(Extracted data entries)
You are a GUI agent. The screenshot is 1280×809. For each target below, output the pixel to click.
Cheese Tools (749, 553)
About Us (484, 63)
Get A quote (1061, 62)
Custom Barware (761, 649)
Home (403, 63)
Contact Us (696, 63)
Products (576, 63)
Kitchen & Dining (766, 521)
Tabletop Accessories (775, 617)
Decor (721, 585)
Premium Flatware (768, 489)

---

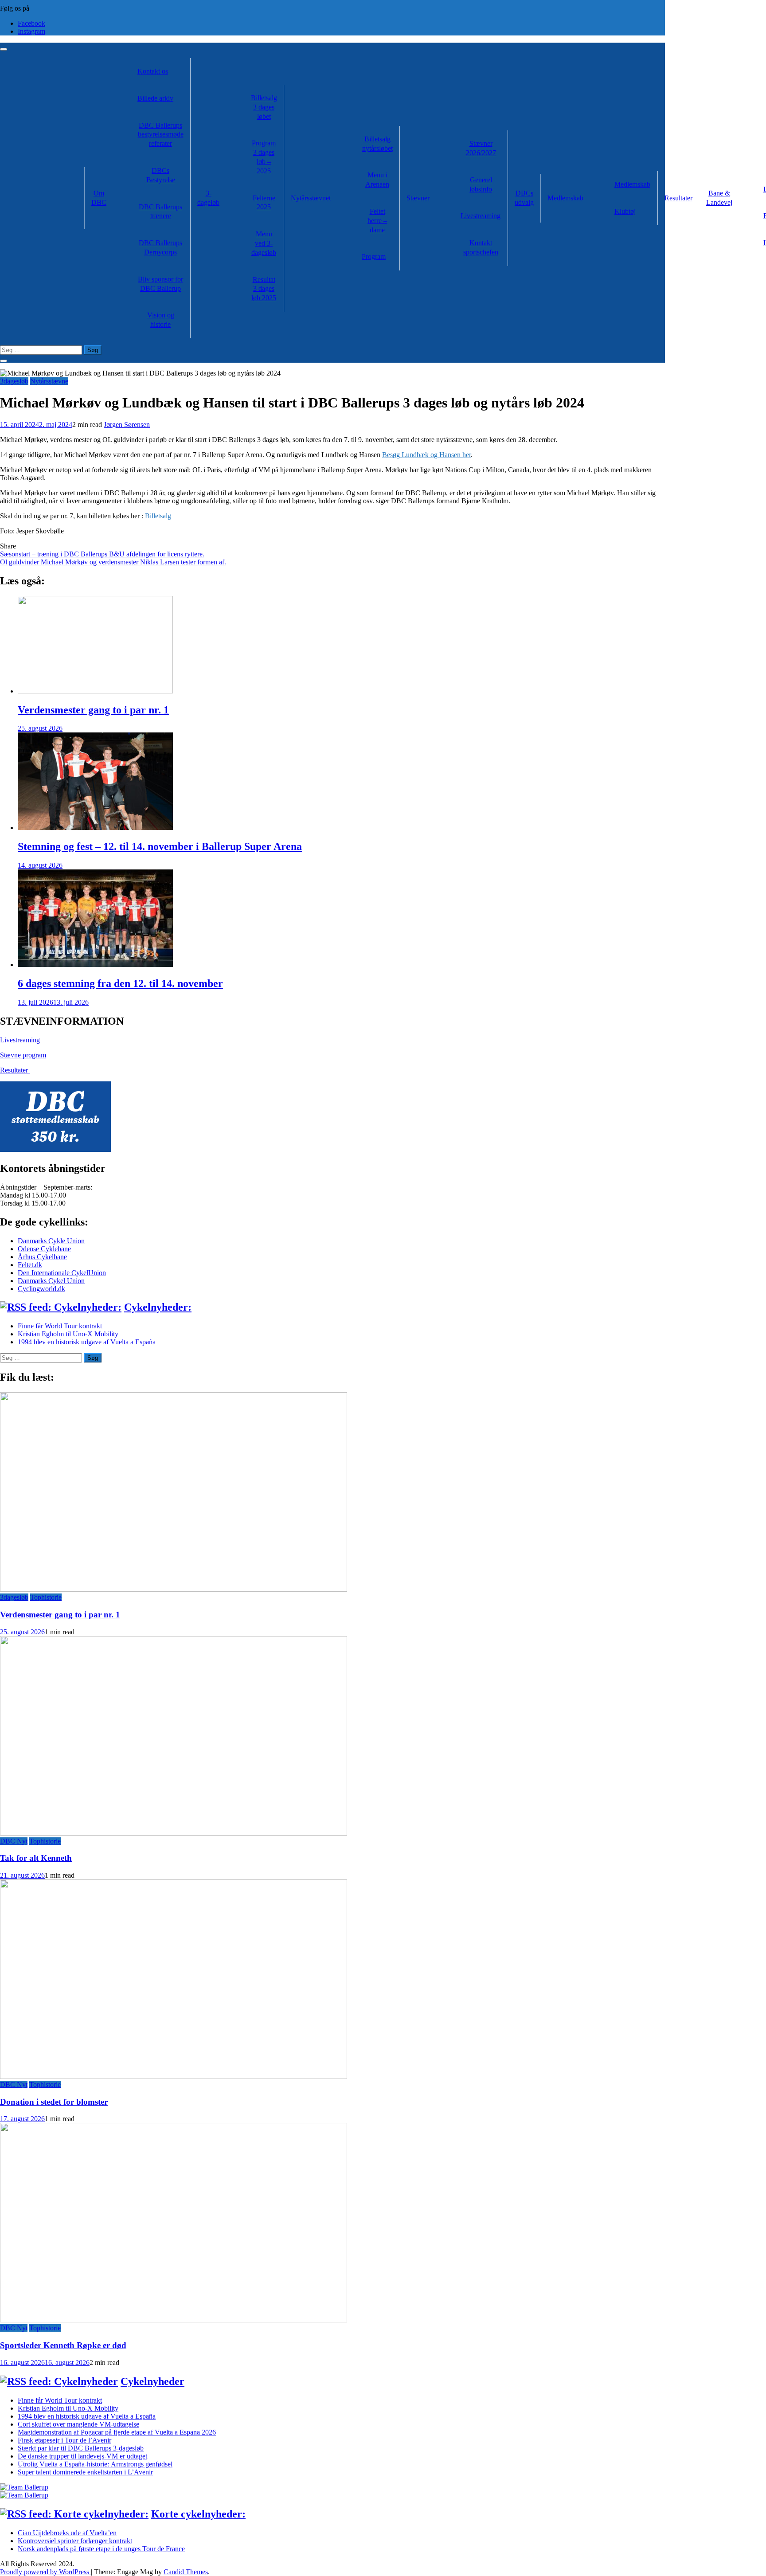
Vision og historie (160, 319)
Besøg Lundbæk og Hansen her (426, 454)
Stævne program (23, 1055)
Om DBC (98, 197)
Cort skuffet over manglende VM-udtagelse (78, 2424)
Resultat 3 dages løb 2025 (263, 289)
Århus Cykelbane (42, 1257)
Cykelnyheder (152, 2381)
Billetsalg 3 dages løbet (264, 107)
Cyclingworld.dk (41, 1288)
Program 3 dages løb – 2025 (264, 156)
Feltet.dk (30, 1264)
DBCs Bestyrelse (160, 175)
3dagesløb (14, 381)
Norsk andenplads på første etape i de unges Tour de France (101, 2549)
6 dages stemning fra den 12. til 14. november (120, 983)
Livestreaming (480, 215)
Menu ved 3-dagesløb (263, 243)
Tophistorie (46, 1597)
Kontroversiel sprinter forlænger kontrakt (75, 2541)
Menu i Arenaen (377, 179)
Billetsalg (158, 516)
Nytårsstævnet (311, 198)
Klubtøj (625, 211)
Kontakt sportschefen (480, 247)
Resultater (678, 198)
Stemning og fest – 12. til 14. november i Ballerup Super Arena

* * *

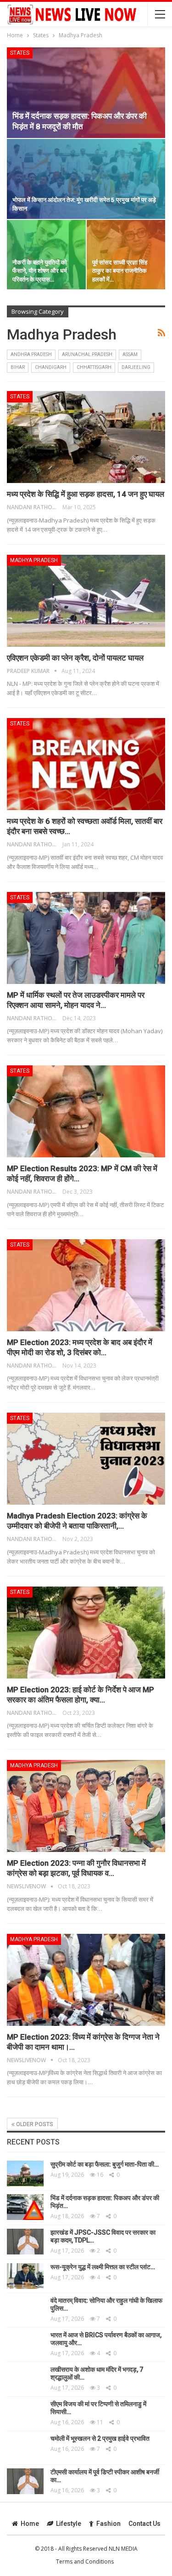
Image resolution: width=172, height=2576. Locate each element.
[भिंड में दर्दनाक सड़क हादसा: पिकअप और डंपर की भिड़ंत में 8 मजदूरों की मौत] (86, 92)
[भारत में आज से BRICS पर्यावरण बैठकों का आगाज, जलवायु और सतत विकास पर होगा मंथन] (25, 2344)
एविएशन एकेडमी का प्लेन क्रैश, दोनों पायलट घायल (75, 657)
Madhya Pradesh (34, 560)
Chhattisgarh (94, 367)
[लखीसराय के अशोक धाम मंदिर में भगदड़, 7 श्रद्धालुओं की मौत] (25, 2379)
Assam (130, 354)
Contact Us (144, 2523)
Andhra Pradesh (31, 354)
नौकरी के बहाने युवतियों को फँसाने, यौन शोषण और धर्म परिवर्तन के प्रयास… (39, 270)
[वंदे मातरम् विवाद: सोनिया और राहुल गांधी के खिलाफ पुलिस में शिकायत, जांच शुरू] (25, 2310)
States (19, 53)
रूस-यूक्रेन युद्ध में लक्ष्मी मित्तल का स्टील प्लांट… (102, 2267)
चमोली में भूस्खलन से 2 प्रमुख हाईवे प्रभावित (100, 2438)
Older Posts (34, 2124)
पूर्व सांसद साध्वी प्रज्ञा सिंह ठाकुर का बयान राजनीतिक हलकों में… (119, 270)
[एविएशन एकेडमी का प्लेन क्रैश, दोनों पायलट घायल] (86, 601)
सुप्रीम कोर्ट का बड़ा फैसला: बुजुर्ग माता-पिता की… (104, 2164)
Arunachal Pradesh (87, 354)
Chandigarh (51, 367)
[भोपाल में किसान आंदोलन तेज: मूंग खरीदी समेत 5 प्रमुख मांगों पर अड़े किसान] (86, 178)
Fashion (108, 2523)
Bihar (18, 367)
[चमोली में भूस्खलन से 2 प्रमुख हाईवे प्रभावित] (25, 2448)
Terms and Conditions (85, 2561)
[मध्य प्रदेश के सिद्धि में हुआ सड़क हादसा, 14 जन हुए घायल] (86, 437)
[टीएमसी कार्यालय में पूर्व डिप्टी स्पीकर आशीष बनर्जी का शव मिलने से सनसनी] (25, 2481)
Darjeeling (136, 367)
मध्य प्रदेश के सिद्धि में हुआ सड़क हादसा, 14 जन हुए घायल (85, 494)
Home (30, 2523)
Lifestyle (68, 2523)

**Problem to work on**
Reproduce exactly the lines above from the line with "[भोपाल में किसान" to the line with "Lifestyle (68, 2523)", including both, and add nothing.

**Reply to the task**
[भोपाल में किसान आंदोलन तेज: मूंग खरीदी समेत 5 प्रमुख मांगों पर अड़े किसान] (86, 178)
Fashion (108, 2523)
Bihar (18, 367)
[चमोली में भूस्खलन से 2 प्रमुख हाईवे प्रभावित] (25, 2448)
Terms and Conditions (85, 2561)
[मध्य प्रदेश के सिद्धि में हुआ सड़क हादसा, 14 जन हुए घायल] (86, 437)
[टीएमसी कार्यालय में पूर्व डिप्टी स्पीकर आशीष बनर्जी का शव मिलने से सनसनी] (25, 2481)
Darjeeling (136, 367)
मध्य प्रदेश के सिद्धि में हुआ सड़क हादसा, 14 जन हुए घायल (85, 494)
Home (30, 2523)
Lifestyle (68, 2523)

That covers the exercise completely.